The overall size of the Army is due to fall by 7,000 from a current strength of around 100,000 soldiers.
In April the Army said it would make 1,000 soldiers redundant, hoping half of those would be voluntary, but has in fact had 900 applications.
BBC defence correspondent Jonathan Beale says this will fuel concerns that the "brightest and best" may leave.
The Army is seeking redundancies as part of its reaction to the Strategic Defence and Security Review (SDSR), which came out in October.
It demanded cuts in numbers in the Army, Royal Navy and RAF.
Among the 900 who have volunteered to leave are several officers who were earmarked for promotion - including two tipped to be future generals - and a number of experienced NCOs.
Colonels queuing up
A total of 52 colonels have applied for the 25 redundancies offered at that level.
Five SAS officers have also chosen to leave, according to the Telegraph.

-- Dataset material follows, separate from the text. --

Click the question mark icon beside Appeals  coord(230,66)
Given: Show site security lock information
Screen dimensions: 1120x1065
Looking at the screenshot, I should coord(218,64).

Col Richard Kemp, a former commander of British Forces in Afghanistan, said the armed forces today was seen as a "declining industry" and high calibre people want to leave because they no longer see career prospects in the Army.
While the Army has almost hit its target of 1,000 redundancies, he says, bosses had been hoping fewer would apply and they would be able to "weed out the remainder".
"In some ways it's good news because it means there probably aren't going to be that many people who are made redundant compulsorily," he told BBC Radio 5 live.
"But on the downside it does suggest some people who are very high quality will be going, people who wouldn't have been normally selected for redundancy, and that can't be good news for the armed forces."
The Army Families Federation has already warned of low morale.
But an Army spokesman said it was working to ensure it had the right balance of experience to maintain its commitments for the future.
Head of Army Manning, Brigadier Richard Nugee, said: "The Army will select a mixture of personnel for redundancy that preserves, across all cap badges, ranks and trades, the right balance of experience, skill and potential to ensure the Army is able to maintain its operational commitments and to continue its outstanding service in the future."
The Telegraph claims the head of the Army, General Sir Peter Wall, held informal interviews with some officers to discourage them from seeking redundancy.
One anonymous officer who is seeking voluntary redundancy told the Telegraph: "When you know what's going on at the moment and the amount of money that's needed to be saved and the impact of that on the Army, what's the point of staying?
"People are seeing the writing on the wall and are saying it's time to go," he added.
An infantry commander told the Telegraph: "I have never known morale quite so shocking. People see the way it's going. There's a real fear of further cuts in 2015."